413 Numa palestra em 17 de dezembro de 1944, Paramahansa Yogananda disse, referindo-se a uma prática que já durava mais de dez anos: "Introduzimos o costume de dedicar, nesta época natalina, um dia inteiro à meditação devota em Cristo e esta idéia nunca morrerá. O hábito espiritual de meditar em Cristo, no Natal, será adotado em todo o mundo - eu faço esta predição". Desde 1950, a longa meditação diurna em Monte Washington vem se realizando em 23 de dezembro, Os membros de SRF em todo o mundo celebram o Natal neste dia especial em seus lares e nos centros ou templos de SRF, recebendo grande auxílio espiritual e bênçãos ao sintonizarem interiormente com os devotos reunidos em meditação na Sede Internacional, O mesmo soerguimento divino pode ser experimentado a qualquer momento pelos que sintonizam com o Conselho de Preces, também sediado em Monte Washington, onde orações são feitas diariamente pelos que pedem ajuda para resolver e dissolver seus problemas particulares. (Nota de SRF),
414 "Gyanamata" significa "Mãe de Sabedoria". Casada com um professor universitário, encontrou-se com Paramahansa Yogananda em 1927, quando se tornou sua discípula. Cinco anos mais tarde, seu marido a conduziu a Monte Washington, sede internacional de SRF. Três meses depois ele veio a falecer. Naquele mesmo ano, em 1932, Gyanamata tornou-se Irmã da Ordem Monástica de Auto-realização. Abandonou seu corpo, em nirbikalpa samádhi, em 17 de novembro de 1951, com a idade de 82 anos.
415 Discípulo principal do Mestre Crístico, Paramahansa Ramakrishna.
416 O sr. Dickinson encontrou-se com Swâmi Vivekananda em setembro de 1893 - no mesmo ano em que Paramahansa Yogananda nasceu (5 de janeiro). Vivekananda evidentemente tinha consciência de que Yogananda de novo se encarnara e que iria aos Estados Unidos para ensinar a filosofia da Índia. Em 1965, o sr. Dickinson, ainda saudável e ativo aos 89 anos, recebeu o título de Yogachárya (instrutor de Ioga) em cerimônia realizada na Sede Internacional de SRF em Los Angeles.

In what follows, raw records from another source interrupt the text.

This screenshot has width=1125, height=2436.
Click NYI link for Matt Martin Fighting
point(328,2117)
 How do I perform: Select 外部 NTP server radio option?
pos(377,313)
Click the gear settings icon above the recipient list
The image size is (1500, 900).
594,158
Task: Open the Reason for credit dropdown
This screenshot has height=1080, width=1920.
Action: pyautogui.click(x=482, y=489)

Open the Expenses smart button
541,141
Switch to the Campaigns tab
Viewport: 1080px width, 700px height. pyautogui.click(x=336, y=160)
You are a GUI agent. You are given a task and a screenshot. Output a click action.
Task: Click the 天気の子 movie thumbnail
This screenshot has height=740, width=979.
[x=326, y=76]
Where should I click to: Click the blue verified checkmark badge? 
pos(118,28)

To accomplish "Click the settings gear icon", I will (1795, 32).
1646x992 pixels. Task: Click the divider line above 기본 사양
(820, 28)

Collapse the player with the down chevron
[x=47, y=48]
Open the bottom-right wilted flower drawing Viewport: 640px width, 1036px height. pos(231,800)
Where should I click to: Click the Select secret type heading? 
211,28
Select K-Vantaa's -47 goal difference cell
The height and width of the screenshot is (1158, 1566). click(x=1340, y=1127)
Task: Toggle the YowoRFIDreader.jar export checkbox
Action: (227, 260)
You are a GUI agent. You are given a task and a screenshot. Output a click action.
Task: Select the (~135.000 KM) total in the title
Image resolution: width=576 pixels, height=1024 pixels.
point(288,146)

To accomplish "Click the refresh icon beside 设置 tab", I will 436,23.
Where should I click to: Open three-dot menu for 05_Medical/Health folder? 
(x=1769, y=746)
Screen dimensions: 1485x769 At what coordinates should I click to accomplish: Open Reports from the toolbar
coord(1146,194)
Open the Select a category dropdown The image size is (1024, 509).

Freqüentemente ele meditava com Yogananda durante longos períodos e nunca deixou de praticar Kriva Yoga três vezes por dia.
Dois anos antes de sua morte, ocorrida em 30 de junho de 1967, Yogachária Dickinson fez uma palestra aos monges de SRF. Forneceu-lhes então um detalhe interessante que se esquecera de mencionar a Paramahânsaji.